Palmer and Buckley have both been doing the rounds on SBS and Fox Sports giving their side of the story. Palmer’s outburst, although highly unprofessional and damaging to the league, also uncovered the deep unhappiness that resides between the club owners and the FFA. By former Socceroo Craig Forster’s reckoning, there have been more than 20 owners of the ten A-League clubs in seven years. Why is it so unstable? And how bad is the mismanagement in the FFA when Newcastle Jets, owned by mining magnate Nathan Tinkler, issue a press release publically questioning why they were charged a multi-million dollar licensing fee to join the league when the Gold Coast were apparently charged just half a million. The Jets went on to say that the cumulative loss of $40 million from all the clubs made the league financially untenable in its current structure. Once again, the age old questions around getting the A-League on free-to-air television and arranging better financial packages for the clubs were raised.
In a season where viewership has been up 40%, attendances up 20% and the quality of the football has been of the best standard since the competition’s inception, this one week has managed to kill all that goodwill in a single swoop. Instead of talking about further expanding the league’s prescense in the media and possibly adding a Western Sydney team, we are left wondering whether the league is viable at all. The two richest owners in the competition are clearly unhappy and its possible both are going to take legal action against the FFA.

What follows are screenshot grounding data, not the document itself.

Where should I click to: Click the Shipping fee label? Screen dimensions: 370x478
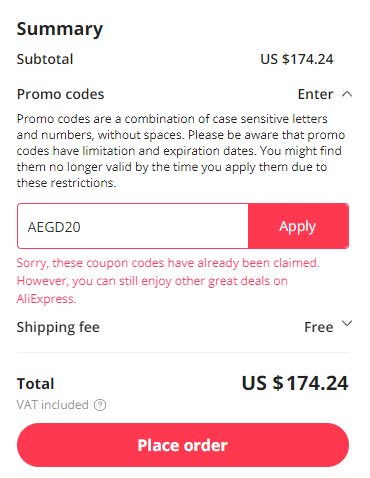(x=58, y=327)
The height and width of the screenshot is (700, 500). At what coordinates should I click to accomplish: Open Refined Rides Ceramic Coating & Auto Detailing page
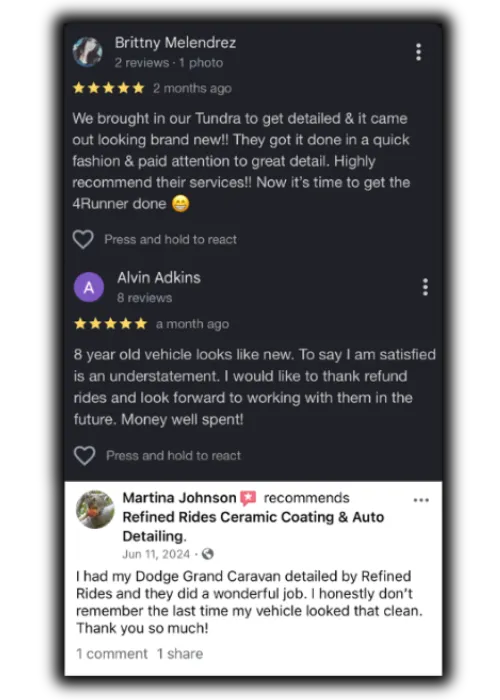(x=253, y=526)
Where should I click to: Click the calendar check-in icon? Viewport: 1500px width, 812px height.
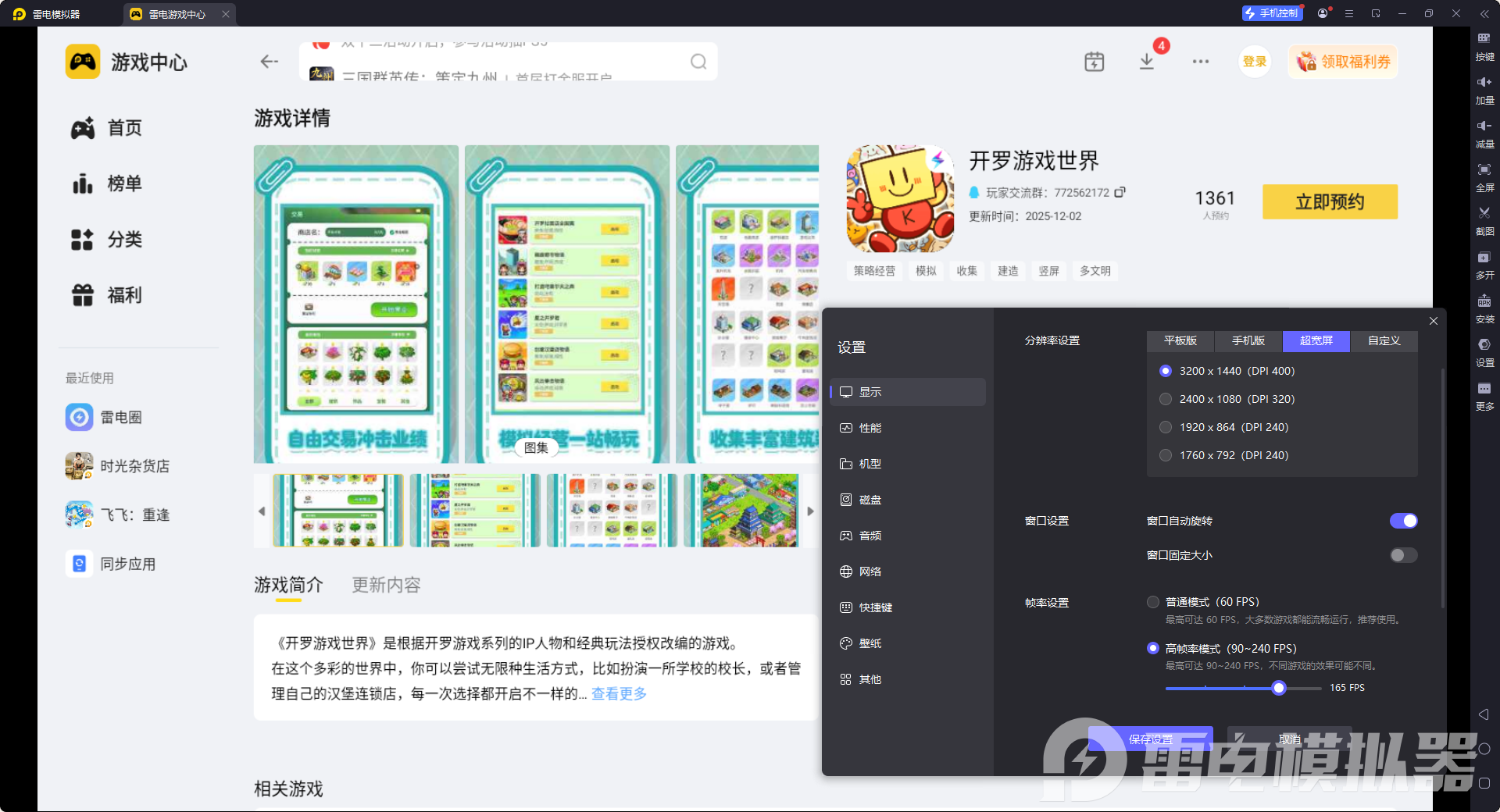1094,62
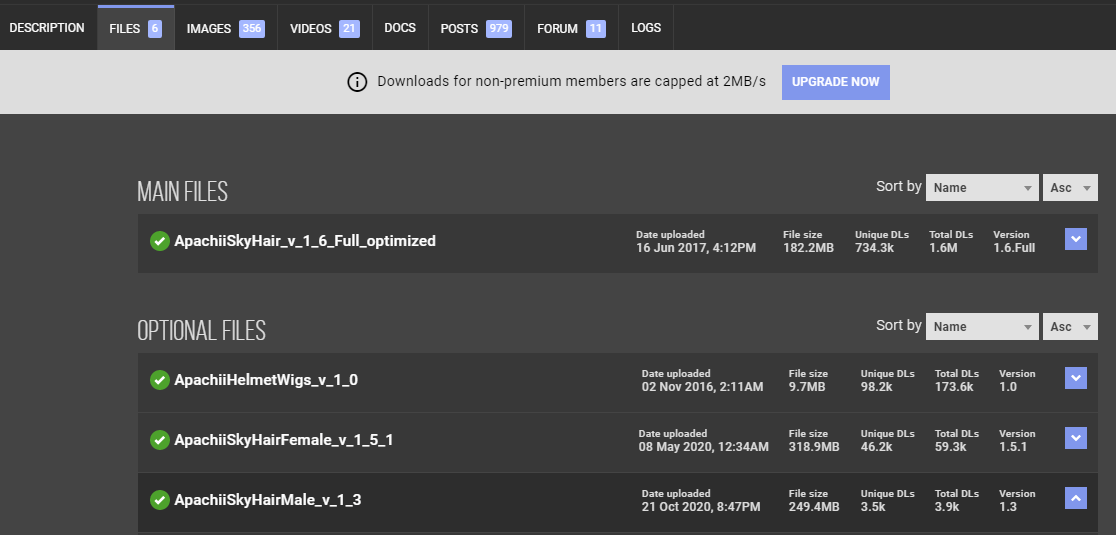Expand ApachiiHelmetWigs_v_1_0 file details
The width and height of the screenshot is (1116, 535).
1076,378
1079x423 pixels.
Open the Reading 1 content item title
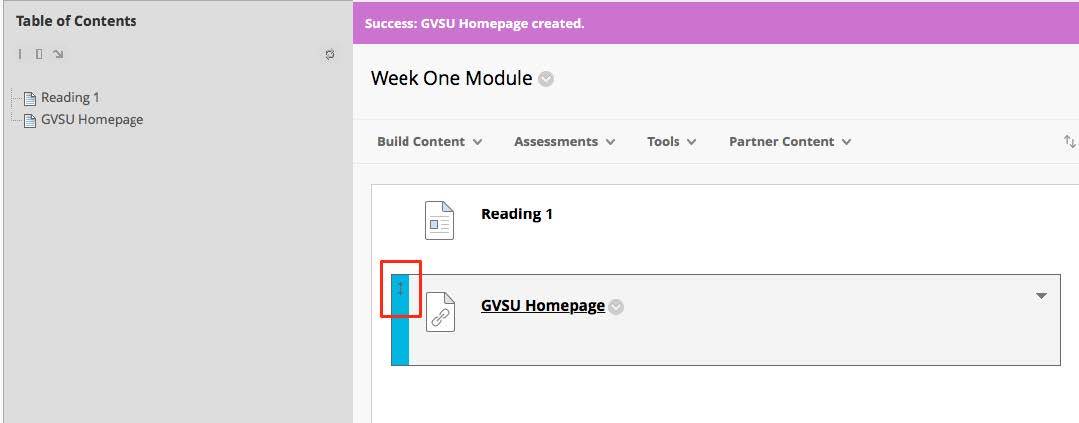[516, 214]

Football economics is a weird beast and would probably make a good documentary one day. Manchester United run at a loss. Real Madrid run at a loss. Rangers are in administration. These are all gigantic clubs whose net worth is easily greater that the entire A-League put together. How do you create a stable league in today’s footballing economy? How do you grow football in Australia where the sporting scene is already crowded with AFL, NRL, Super Rugby and Big Bash Cricket?
These are questions Ben Buckley and the FFA will need to find out and find out soon.